WHAT THE EXERCISE ASKS
Find the line that contains "You are a GUI" in the entries below. Restate it and every line after it, word for word, with no pictures.

===============

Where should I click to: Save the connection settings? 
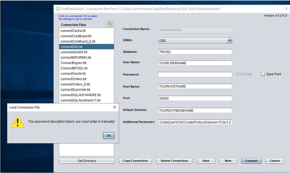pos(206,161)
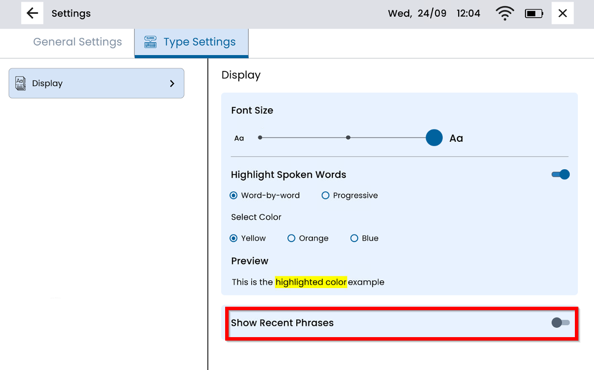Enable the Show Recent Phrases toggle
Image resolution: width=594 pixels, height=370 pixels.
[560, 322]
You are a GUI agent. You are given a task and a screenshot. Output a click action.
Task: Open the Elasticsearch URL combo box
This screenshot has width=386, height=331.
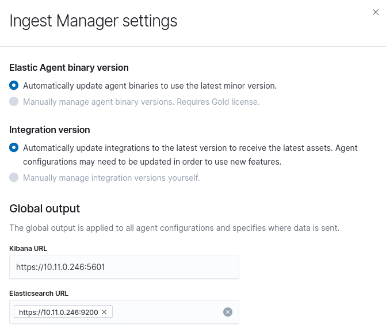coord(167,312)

===============

EXERCISE ANSWER
You are a GUI agent. You are given a task and a screenshot. Output a click action.
Task: Open the Elasticsearch URL combo box
This screenshot has width=386, height=331.
coord(167,312)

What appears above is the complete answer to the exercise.